Es decir, más allá de las cuotas de apertura comercial, queda claro que la negociación entre Mercosur y Unión Europea mantiene las características de los acuerdos neoliberales de nueva generación: un ordenamiento jurídico global e inflexible, jerarquizado frente a derechos sociales e individuales locales y blandos; legislaciones nacionales desreguladas y actos soberanos cancelados por acuerdos comerciales en función de la “seguridad jurídica”; una integración subordinada y desequilibrada al mercado global, y la aceptación de la nueva división mundial del trabajo.

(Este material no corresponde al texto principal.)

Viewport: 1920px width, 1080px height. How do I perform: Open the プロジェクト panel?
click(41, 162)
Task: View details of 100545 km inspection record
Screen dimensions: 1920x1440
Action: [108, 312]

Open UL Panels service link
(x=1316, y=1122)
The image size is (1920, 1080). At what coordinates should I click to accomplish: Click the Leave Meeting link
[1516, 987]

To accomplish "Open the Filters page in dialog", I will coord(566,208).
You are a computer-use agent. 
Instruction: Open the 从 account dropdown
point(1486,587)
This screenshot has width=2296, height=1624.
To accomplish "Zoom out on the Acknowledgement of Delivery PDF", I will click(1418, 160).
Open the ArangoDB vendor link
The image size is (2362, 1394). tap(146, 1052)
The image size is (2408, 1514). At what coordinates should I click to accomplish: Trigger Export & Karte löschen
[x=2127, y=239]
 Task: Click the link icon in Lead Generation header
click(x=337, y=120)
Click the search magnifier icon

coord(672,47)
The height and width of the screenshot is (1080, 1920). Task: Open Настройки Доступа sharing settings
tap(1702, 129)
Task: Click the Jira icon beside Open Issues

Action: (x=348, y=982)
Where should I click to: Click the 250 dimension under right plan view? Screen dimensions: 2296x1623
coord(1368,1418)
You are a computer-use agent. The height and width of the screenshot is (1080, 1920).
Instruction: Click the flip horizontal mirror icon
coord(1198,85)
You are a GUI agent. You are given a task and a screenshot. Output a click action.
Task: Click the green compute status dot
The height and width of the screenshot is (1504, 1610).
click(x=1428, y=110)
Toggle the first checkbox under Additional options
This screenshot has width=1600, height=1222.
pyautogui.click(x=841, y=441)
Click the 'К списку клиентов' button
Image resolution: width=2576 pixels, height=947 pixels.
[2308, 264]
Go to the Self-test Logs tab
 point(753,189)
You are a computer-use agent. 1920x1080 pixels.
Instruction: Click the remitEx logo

Si se revisan los compromisos que los gobiernos de los países del Mercosur están asumiendo a nivel internacional en el último año, se podrá ver que la tendencia general es a asumir a este tipo de orden global. Macri, Temer, Cartes, e inclusive Tabaré Vázquez, han tomado la vía que los aleja de la protección de los derechos sociales y soberanos de sus países -caricaturizados por la derecha en el caos venezolano- para encarar la ancha avenida neoliberal, la única posible ahora frente al auge de gobiernos “populistas” y “proteccionistas” como el de Trump. Será el nivel de conflictividad social, como en la América Latina de principios de los 2000 o la Europa de 2015/2016, el que podrá definir si estos proyectos prosperan o deberán reformularse.